**** SOURCE PASSAGE ****

As we consider the future of the University after a very difficult year, it is essential to consider how we can best leverage our resources. With our vast financial assets, unmatched ability to assemble intellectual talent, and enormous reputation, we are uniquely positioned to make incredibly impactful contributions.
I am reminded (perhaps unsurprisingly, given my field of study) of an economic concept, originating from David Ricardo, that seems particularly relevant here — the idea of comparative advantage. This idea says that in a world characterized by specialized roles, each entity — individuals, institutions, and countries — should focus on activities where they have the most unique strength. We should do what will not be done if we do not do it.
Take climate change as an example. Many institutions are able to generate public alarm, urge legislation, or subject heavy emitters to economic pressures. But only universities can train cutting edge atmospheric scientists, develop techniques for making policy judgements with long-term uncertain consequences, examine the history of international collaborations to find the most promising paths to global cooperation, and broadly produce intellectual seed corn.
Similarly, in discussions about Middle East policy, there is no shortage of opinion writers, think tanks, and former officials offering their perspectives. However, only in universities can philosophers ponder the morality of responding to terrorists who use human shields in their defense. Where else can students strive to attain an even-handed understanding of the historical factors that have brought the Palestinians to their current situations?

****

→ WRITTEN INSTRUCTION A: In the records, retype verbatim the part that opens with the line containing "Given: Tap 직항 badge on 02.08 flight" and closes with the line containing "pos(571,799)", both of those lines included.

**** RECORDS SHOWN ****

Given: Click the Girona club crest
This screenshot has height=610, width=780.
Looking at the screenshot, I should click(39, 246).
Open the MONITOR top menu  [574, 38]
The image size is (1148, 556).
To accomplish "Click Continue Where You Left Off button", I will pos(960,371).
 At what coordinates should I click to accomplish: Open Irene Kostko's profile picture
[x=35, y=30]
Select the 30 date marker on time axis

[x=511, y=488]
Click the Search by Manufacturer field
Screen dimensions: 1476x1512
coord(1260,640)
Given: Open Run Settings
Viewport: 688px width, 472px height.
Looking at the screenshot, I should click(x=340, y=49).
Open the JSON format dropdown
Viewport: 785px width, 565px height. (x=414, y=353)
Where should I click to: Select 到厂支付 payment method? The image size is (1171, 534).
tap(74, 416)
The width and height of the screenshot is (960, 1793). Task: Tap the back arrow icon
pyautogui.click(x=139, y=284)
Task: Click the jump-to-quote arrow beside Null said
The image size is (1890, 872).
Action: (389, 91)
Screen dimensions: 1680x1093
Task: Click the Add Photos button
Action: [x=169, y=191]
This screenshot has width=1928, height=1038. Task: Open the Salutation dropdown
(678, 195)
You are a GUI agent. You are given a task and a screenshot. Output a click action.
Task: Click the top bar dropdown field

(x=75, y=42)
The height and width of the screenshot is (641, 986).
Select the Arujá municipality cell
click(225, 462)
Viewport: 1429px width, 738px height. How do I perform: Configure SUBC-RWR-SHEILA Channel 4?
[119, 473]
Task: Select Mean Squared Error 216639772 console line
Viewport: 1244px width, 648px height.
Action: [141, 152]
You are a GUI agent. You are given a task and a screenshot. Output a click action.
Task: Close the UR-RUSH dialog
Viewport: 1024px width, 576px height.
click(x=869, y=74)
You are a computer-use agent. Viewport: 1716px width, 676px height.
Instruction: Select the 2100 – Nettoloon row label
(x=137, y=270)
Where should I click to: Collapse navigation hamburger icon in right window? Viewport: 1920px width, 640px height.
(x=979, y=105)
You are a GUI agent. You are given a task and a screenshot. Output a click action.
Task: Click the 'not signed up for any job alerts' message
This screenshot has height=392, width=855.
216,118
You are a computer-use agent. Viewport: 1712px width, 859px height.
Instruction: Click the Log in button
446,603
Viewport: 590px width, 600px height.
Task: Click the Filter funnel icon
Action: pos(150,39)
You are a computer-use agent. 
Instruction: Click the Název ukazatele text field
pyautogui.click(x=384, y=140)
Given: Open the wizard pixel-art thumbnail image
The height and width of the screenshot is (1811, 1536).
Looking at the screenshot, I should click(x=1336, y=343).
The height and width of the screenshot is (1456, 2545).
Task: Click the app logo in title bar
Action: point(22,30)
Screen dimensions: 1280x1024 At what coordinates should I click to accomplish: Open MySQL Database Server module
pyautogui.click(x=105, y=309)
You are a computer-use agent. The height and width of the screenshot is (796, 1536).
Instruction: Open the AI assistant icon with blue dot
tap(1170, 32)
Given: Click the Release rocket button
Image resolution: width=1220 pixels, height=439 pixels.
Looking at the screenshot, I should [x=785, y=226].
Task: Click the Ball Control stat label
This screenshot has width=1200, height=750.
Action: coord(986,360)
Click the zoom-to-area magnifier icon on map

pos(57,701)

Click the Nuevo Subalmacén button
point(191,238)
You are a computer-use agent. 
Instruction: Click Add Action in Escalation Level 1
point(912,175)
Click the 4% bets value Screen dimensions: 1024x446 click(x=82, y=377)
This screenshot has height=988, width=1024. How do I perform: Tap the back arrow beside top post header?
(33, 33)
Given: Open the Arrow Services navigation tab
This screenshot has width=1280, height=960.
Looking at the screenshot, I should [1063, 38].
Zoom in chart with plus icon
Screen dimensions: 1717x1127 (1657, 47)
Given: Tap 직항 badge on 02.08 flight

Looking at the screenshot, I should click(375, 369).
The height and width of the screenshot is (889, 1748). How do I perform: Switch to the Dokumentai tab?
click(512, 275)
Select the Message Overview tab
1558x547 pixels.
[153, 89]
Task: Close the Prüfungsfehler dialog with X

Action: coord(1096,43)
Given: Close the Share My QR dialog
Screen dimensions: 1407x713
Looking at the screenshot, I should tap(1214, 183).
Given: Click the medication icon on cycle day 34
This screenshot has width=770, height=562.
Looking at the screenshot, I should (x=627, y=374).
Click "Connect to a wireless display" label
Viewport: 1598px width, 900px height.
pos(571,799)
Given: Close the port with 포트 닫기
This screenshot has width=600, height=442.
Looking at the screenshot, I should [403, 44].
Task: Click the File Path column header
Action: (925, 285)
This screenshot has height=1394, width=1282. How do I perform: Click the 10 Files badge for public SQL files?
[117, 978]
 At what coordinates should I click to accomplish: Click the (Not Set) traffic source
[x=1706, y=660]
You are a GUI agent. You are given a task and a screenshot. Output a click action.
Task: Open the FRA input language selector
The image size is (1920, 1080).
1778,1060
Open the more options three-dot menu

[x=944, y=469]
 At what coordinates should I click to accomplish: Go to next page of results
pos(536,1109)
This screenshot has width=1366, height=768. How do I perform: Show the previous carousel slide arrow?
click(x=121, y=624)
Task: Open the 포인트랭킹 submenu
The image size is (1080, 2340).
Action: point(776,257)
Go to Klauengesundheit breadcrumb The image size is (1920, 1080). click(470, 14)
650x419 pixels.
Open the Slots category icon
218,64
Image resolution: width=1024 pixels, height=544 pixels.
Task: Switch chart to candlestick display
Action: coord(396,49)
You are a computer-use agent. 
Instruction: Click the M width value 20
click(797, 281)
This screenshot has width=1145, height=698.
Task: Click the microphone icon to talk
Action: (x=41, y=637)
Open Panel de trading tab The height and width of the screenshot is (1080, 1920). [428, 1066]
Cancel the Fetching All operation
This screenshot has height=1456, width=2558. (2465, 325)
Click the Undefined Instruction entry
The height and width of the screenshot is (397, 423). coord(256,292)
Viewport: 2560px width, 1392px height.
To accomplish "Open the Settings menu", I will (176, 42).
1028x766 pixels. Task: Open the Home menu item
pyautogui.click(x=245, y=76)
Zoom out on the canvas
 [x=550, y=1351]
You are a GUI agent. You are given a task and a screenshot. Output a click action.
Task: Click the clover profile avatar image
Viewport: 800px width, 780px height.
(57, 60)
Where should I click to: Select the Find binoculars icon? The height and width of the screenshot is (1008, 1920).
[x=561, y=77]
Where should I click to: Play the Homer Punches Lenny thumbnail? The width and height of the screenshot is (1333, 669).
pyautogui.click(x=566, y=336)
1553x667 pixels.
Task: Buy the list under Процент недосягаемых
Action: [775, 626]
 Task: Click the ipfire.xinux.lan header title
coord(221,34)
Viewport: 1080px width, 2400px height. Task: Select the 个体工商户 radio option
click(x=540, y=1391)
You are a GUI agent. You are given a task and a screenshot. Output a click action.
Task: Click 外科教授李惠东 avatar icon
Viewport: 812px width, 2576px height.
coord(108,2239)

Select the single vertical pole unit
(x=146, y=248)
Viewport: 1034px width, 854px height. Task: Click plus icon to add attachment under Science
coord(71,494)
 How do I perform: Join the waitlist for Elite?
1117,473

****

→ WRITTEN INSTRUCTION B: Extend the passage on universities and comparative advantage, continuing from the point where it stops.

→ EXPECTED ANSWER A:
Given: Tap 직항 badge on 02.08 flight

Looking at the screenshot, I should click(375, 369).
The height and width of the screenshot is (889, 1748). How do I perform: Switch to the Dokumentai tab?
click(512, 275)
Select the Message Overview tab
1558x547 pixels.
[153, 89]
Task: Close the Prüfungsfehler dialog with X

Action: coord(1096,43)
Given: Close the Share My QR dialog
Screen dimensions: 1407x713
Looking at the screenshot, I should tap(1214, 183).
Given: Click the medication icon on cycle day 34
This screenshot has width=770, height=562.
Looking at the screenshot, I should (x=627, y=374).
Click "Connect to a wireless display" label
Viewport: 1598px width, 900px height.
pos(571,799)

→ EXPECTED ANSWER B:
I could proliferate examples. But the point should be clear. Institutions contribute most when they do things others cannot. For Harvard and other great universities, this means staying away from day-to-day distractions or from political advocacy — those in the Faculty of Arts and Sciences only harm our University when they undermine our disciplinary processes for the sake of a political cause. Instead, we must focus on that which is enabled by remarkable intellects: the magic of interaction between teacher and student and the independence of the ivory tower.
Some may argue that I am constraining the role of the university. They would suggest that even if teaching and idea generation are its primary functions, the university can still be a force for social justice advocacy that holds societies to account. I find this a dangerous view.
For one, academic freedom rests on a delicate compact between those in power and those in the university. The government should not seek to shape what universities teach and study, and universities should not seek to pressure government policy or political choices. If we insist on doing the latter, we will inevitably lose the high ground in resisting the former.
Furthermore, the credibility of Harvard’s scholarship and teaching is paramount. I am reminded each year that if I accept money from a private interest and advocate on their behalf without disclosing the potential conflict, I may undermine the credibility of others holding the title of Harvard professor. In the same way, if the University takes positions on controversial issues, it undermines the credibility of related research and teaching. Engaging in polemic debates undermines the credibility of our scholarship.
I belabor these points because they are highly relevant to the division and strain of the last year. Disagreements did not stem from how best the University could teach students or advance knowledge. Nor were they provoked by questions of methodology in inquiry, the interpretation of research results, or advocacy of new theory. Instead, they were over issues largely separate from the main missions of the University — the main objects of controversy were issues like time, place, and manner restrictions on advocacy.
These disputes, however resolved, have little to do with the most important work of the University and are unlikely to impact the history of our time when it is written years from now.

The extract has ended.